> Exercise
Present every line of the items below as a Markdown table with a "Row" column holding the row number and a "Line" column holding the line, skipping blank lines.

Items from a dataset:
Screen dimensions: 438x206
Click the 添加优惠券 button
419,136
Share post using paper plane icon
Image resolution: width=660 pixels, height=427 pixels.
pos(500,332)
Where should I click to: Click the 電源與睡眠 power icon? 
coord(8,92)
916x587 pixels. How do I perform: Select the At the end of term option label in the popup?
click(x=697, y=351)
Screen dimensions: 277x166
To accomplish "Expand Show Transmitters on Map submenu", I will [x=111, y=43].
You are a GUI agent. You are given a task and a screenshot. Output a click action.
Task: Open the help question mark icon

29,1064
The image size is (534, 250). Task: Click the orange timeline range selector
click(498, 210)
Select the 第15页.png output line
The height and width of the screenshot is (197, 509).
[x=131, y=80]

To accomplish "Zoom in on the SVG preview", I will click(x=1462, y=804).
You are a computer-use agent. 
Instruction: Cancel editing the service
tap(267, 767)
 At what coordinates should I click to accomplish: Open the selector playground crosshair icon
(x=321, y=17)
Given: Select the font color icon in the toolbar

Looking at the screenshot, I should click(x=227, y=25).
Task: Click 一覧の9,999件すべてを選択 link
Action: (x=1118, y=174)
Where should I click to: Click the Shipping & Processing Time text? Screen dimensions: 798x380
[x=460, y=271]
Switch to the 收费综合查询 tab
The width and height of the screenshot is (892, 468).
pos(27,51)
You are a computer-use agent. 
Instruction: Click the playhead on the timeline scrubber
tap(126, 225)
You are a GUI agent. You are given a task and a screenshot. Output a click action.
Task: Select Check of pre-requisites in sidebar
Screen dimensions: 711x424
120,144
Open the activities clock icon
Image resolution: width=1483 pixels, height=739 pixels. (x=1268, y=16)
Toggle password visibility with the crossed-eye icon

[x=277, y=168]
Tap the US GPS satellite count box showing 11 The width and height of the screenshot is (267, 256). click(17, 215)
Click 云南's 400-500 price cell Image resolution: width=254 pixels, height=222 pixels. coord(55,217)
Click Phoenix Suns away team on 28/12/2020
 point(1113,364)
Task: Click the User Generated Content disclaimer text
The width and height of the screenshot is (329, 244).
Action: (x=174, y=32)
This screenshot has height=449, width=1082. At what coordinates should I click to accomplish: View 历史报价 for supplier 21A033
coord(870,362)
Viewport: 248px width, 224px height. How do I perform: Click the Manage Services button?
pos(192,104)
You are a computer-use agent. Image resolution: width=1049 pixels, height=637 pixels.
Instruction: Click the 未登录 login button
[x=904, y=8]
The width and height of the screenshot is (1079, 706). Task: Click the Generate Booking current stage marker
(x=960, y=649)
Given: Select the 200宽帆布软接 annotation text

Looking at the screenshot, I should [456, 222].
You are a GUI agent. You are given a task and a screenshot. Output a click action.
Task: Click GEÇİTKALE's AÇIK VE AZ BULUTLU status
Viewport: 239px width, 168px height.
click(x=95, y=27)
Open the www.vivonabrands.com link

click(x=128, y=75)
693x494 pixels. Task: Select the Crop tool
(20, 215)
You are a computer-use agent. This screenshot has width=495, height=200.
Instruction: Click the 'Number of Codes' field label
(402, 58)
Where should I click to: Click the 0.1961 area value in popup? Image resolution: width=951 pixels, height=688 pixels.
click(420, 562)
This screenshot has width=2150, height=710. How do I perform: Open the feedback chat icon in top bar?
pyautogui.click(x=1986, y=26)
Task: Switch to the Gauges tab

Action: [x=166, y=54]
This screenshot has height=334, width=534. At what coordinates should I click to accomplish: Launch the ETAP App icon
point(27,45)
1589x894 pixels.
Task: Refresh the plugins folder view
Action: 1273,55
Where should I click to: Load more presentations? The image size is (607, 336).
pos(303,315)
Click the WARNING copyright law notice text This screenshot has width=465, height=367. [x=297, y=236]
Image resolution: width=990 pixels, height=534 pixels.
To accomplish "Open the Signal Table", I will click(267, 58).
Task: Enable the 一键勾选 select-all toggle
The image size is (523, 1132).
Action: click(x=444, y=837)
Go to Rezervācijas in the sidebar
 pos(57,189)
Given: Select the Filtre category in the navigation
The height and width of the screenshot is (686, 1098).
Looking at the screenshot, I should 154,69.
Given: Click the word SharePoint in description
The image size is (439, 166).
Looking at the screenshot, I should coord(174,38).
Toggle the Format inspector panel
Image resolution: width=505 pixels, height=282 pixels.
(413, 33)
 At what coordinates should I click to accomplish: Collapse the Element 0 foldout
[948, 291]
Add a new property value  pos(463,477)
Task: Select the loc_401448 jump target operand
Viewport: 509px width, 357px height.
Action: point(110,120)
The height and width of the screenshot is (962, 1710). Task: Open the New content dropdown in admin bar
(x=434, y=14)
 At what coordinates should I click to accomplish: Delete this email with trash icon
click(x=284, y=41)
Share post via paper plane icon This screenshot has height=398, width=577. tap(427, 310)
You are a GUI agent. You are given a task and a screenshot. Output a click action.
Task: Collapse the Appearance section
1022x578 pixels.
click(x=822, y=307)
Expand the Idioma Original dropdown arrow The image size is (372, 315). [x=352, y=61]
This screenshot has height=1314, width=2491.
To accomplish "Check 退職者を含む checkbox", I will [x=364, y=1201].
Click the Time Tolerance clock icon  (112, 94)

> Task response
| Row | Line |
|---|---|
| 1 | Screen dimensions: 438x206 |
| 2 | Click the 添加优惠券 button |
| 3 | 419,136 |
| 4 | Share post using paper plane icon |
| 5 | Image resolution: width=660 pixels, height=427 pixels. |
| 6 | pos(500,332) |
| 7 | Where should I click to: Click the 電源與睡眠 power icon?  |
| 8 | coord(8,92) |
| 9 | 916x587 pixels. How do I perform: Select the At the end of term option label in the popup? |
| 10 | click(x=697, y=351) |
| 11 | Screen dimensions: 277x166 |
| 12 | To accomplish "Expand Show Transmitters on Map submenu", I will [x=111, y=43]. |
| 13 | You are a GUI agent. You are given a task and a screenshot. Output a click action. |
| 14 | Task: Open the help question mark icon |
| 15 | 29,1064 |
| 16 | The image size is (534, 250). Task: Click the orange timeline range selector |
| 17 | click(498, 210) |
| 18 | Select the 第15页.png output line |
| 19 | The height and width of the screenshot is (197, 509). |
| 20 | [x=131, y=80] |
| 21 | To accomplish "Zoom in on the SVG preview", I will click(x=1462, y=804). |
| 22 | You are a computer-use agent.  |
| 23 | Instruction: Cancel editing the service |
| 24 | tap(267, 767) |
| 25 |  At what coordinates should I click to accomplish: Open the selector playground crosshair icon |
| 26 | (x=321, y=17) |
| 27 | Given: Select the font color icon in the toolbar |
| 28 | Looking at the screenshot, I should click(x=227, y=25). |
| 29 | Task: Click 一覧の9,999件すべてを選択 link |
| 30 | Action: (x=1118, y=174) |
| 31 | Where should I click to: Click the Shipping & Processing Time text? Screen dimensions: 798x380 |
| 32 | [x=460, y=271] |
| 33 | Switch to the 收费综合查询 tab |
| 34 | The width and height of the screenshot is (892, 468). |
| 35 | pos(27,51) |
| 36 | You are a computer-use agent.  |
| 37 | Instruction: Click the playhead on the timeline scrubber |
| 38 | tap(126, 225) |
| 39 | You are a GUI agent. You are given a task and a screenshot. Output a click action. |
| 40 | Task: Select Check of pre-requisites in sidebar |
| 41 | Screen dimensions: 711x424 |
| 42 | 120,144 |
| 43 | Open the activities clock icon |
| 44 | Image resolution: width=1483 pixels, height=739 pixels. (x=1268, y=16) |
| 45 | Toggle password visibility with the crossed-eye icon |
| 46 | [x=277, y=168] |
| 47 | Tap the US GPS satellite count box showing 11 The width and height of the screenshot is (267, 256). click(17, 215) |
| 48 | Click 云南's 400-500 price cell Image resolution: width=254 pixels, height=222 pixels. coord(55,217) |
| 49 | Click Phoenix Suns away team on 28/12/2020 |
| 50 |  point(1113,364) |
| 51 | Task: Click the User Generated Content disclaimer text |
| 52 | The width and height of the screenshot is (329, 244). |
| 53 | Action: (x=174, y=32) |
| 54 | This screenshot has height=449, width=1082. At what coordinates should I click to accomplish: View 历史报价 for supplier 21A033 |
| 55 | coord(870,362) |
| 56 | Viewport: 248px width, 224px height. How do I perform: Click the Manage Services button? |
| 57 | pos(192,104) |
| 58 | You are a computer-use agent. Image resolution: width=1049 pixels, height=637 pixels. |
| 59 | Instruction: Click the 未登录 login button |
| 60 | [x=904, y=8] |
| 61 | The width and height of the screenshot is (1079, 706). Task: Click the Generate Booking current stage marker |
| 62 | (x=960, y=649) |
| 63 | Given: Select the 200宽帆布软接 annotation text |
| 64 | Looking at the screenshot, I should [456, 222]. |
| 65 | You are a GUI agent. You are given a task and a screenshot. Output a click action. |
| 66 | Task: Click GEÇİTKALE's AÇIK VE AZ BULUTLU status |
| 67 | Viewport: 239px width, 168px height. |
| 68 | click(x=95, y=27) |
| 69 | Open the www.vivonabrands.com link |
| 70 | click(x=128, y=75) |
| 71 | 693x494 pixels. Task: Select the Crop tool |
| 72 | (20, 215) |
| 73 | You are a computer-use agent. This screenshot has width=495, height=200. |
| 74 | Instruction: Click the 'Number of Codes' field label |
| 75 | (402, 58) |
| 76 | Where should I click to: Click the 0.1961 area value in popup? Image resolution: width=951 pixels, height=688 pixels. |
| 77 | click(420, 562) |
| 78 | This screenshot has width=2150, height=710. How do I perform: Open the feedback chat icon in top bar? |
| 79 | pyautogui.click(x=1986, y=26) |
| 80 | Task: Switch to the Gauges tab |
| 81 | Action: [x=166, y=54] |
| 82 | This screenshot has height=334, width=534. At what coordinates should I click to accomplish: Launch the ETAP App icon |
| 83 | point(27,45) |
| 84 | 1589x894 pixels. |
| 85 | Task: Refresh the plugins folder view |
| 86 | Action: 1273,55 |
| 87 | Where should I click to: Load more presentations? The image size is (607, 336). |
| 88 | pos(303,315) |
| 89 | Click the WARNING copyright law notice text This screenshot has width=465, height=367. [x=297, y=236] |
| 90 | Image resolution: width=990 pixels, height=534 pixels. |
| 91 | To accomplish "Open the Signal Table", I will click(267, 58). |
| 92 | Task: Enable the 一键勾选 select-all toggle |
| 93 | The image size is (523, 1132). |
| 94 | Action: click(x=444, y=837) |
| 95 | Go to Rezervācijas in the sidebar |
| 96 |  pos(57,189) |
| 97 | Given: Select the Filtre category in the navigation |
| 98 | The height and width of the screenshot is (686, 1098). |
| 99 | Looking at the screenshot, I should 154,69. |
| 100 | Given: Click the word SharePoint in description |
| 101 | The image size is (439, 166). |
| 102 | Looking at the screenshot, I should coord(174,38). |
| 103 | Toggle the Format inspector panel |
| 104 | Image resolution: width=505 pixels, height=282 pixels. |
| 105 | (413, 33) |
| 106 |  At what coordinates should I click to accomplish: Collapse the Element 0 foldout |
| 107 | [948, 291] |
| 108 | Add a new property value  pos(463,477) |
| 109 | Task: Select the loc_401448 jump target operand |
| 110 | Viewport: 509px width, 357px height. |
| 111 | Action: point(110,120) |
| 112 | The height and width of the screenshot is (962, 1710). Task: Open the New content dropdown in admin bar |
| 113 | (x=434, y=14) |
| 114 |  At what coordinates should I click to accomplish: Delete this email with trash icon |
| 115 | click(x=284, y=41) |
| 116 | Share post via paper plane icon This screenshot has height=398, width=577. tap(427, 310) |
| 117 | You are a GUI agent. You are given a task and a screenshot. Output a click action. |
| 118 | Task: Collapse the Appearance section |
| 119 | 1022x578 pixels. |
| 120 | click(x=822, y=307) |
| 121 | Expand the Idioma Original dropdown arrow The image size is (372, 315). [x=352, y=61] |
| 122 | This screenshot has height=1314, width=2491. |
| 123 | To accomplish "Check 退職者を含む checkbox", I will [x=364, y=1201]. |
| 124 | Click the Time Tolerance clock icon  (112, 94) |